The x-ray diffractometer emits x-rays from a cathode ray or rotating target, directing them at the crystalline sample.
The sample and x-ray detector in the x-ray diffractometer both rotate. When this movement satisfies the conditions for Bragg’s law, constructive interference occurs.
The x-ray diffractometer includes a detector, which records and processes the x-ray signals, converting them for output to a computer.
Each crystalline structure has a unique set of d-spacings, and these are like individual fingerprints. There are standard d-spacing reference patterns you can compare your readings to, enabling you to identify the sample substance’s structure.
The Advantages of XRD
You can use XRD to determine the orientation of the individual grains of a crystal and to identify crystal structures in unknown substances.
This technique will measure the internal stress, the size and shape of small crystalline areas, and measure the average spacings between the layers of rows of atoms in samples.
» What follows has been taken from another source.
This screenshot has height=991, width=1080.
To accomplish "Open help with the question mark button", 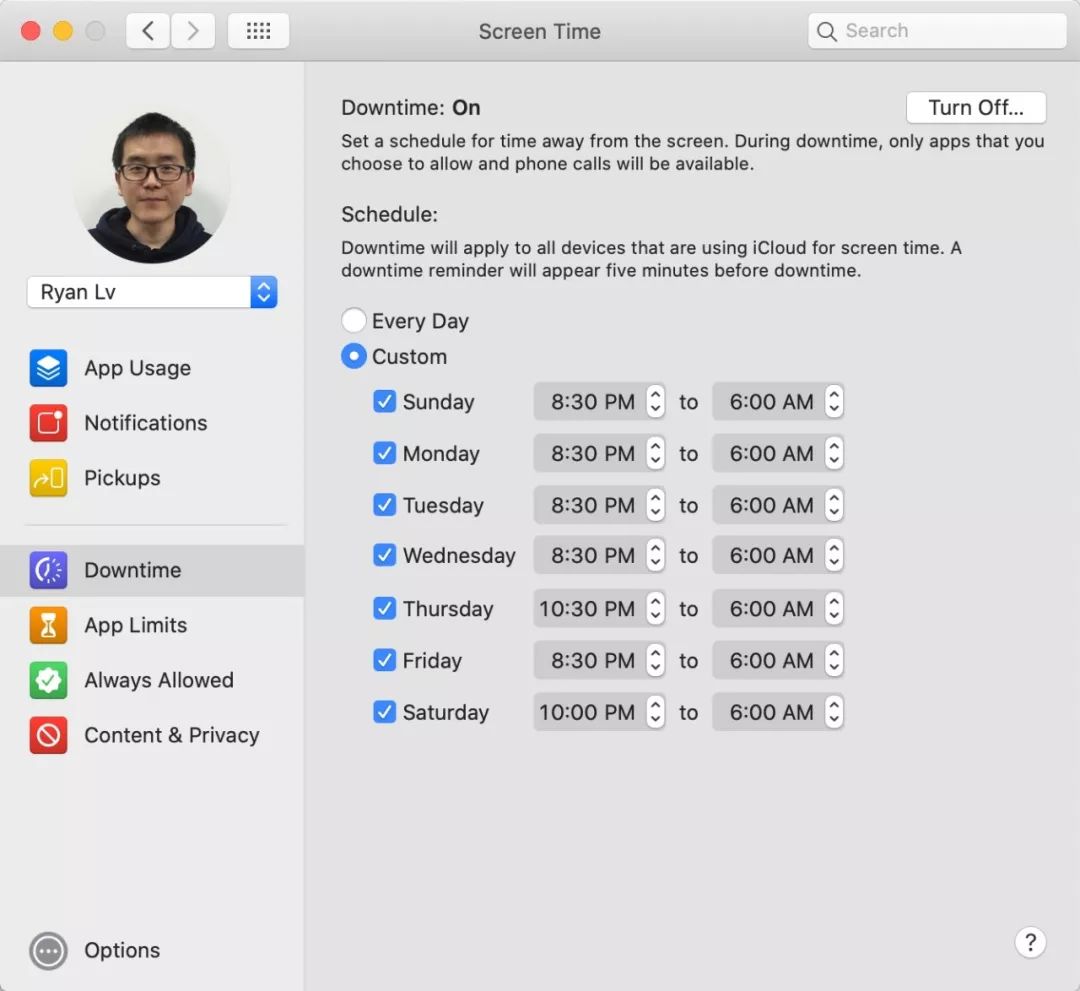I will tap(1030, 943).
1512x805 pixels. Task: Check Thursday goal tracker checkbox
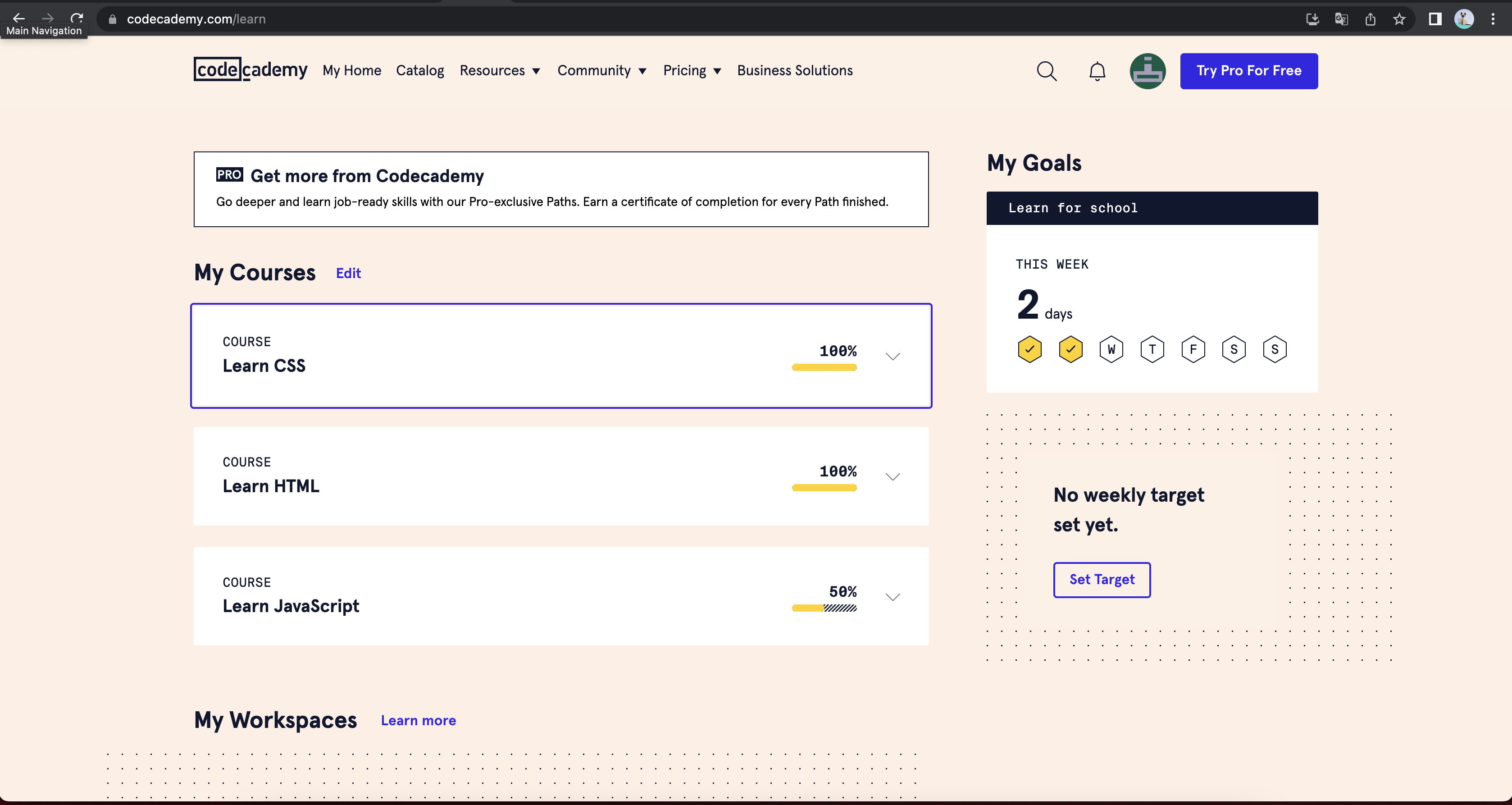[x=1152, y=349]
It can determine their minerology.
XRD will produce clear, unambiguous results, and as a technique it is both powerful and rapid.
Preparation only involves minimal sample quantities. These you grind into a fine powder, with an optimum size that is less than 10μm (micrometres).
Interpreting the results of XRD is relatively straightforward. The x-ray diffractometer continuously records data during the process, and presents peak positions and x-ray counts in a table.
In the table, the Bragg equation calculates the d-spacing of each peak. Once you have all the d-spacings for the sample, you can compare these readings to d-spacings of known materials, to identify the sample.
X-ray diffractometers are widely available testing instruments, both as benchtop and portable models.
Disadvantages of XRD
XRD is a specialist technique and has limitations in what you can apply it to.
If you are using it to identify a substance that is not known to you, then the sample must be single phase and homogeneous.
The sample must also be very small, in quantities of tenths of a gram. Proper preparation of samples is crucial.
If the sample is a non-isometric crystalline structure, then indexing its patterns can be complex. Where there are high-angle reflections, peak overlay can occur and worsen.
Despite requiring small sample sizes, XRD is much more accurate measuring large crystalline structures rather than small ones. Small structures present only in trace elements will often go undetected. If the sample consists of mixed materials, the detection limit is 2% of the sample.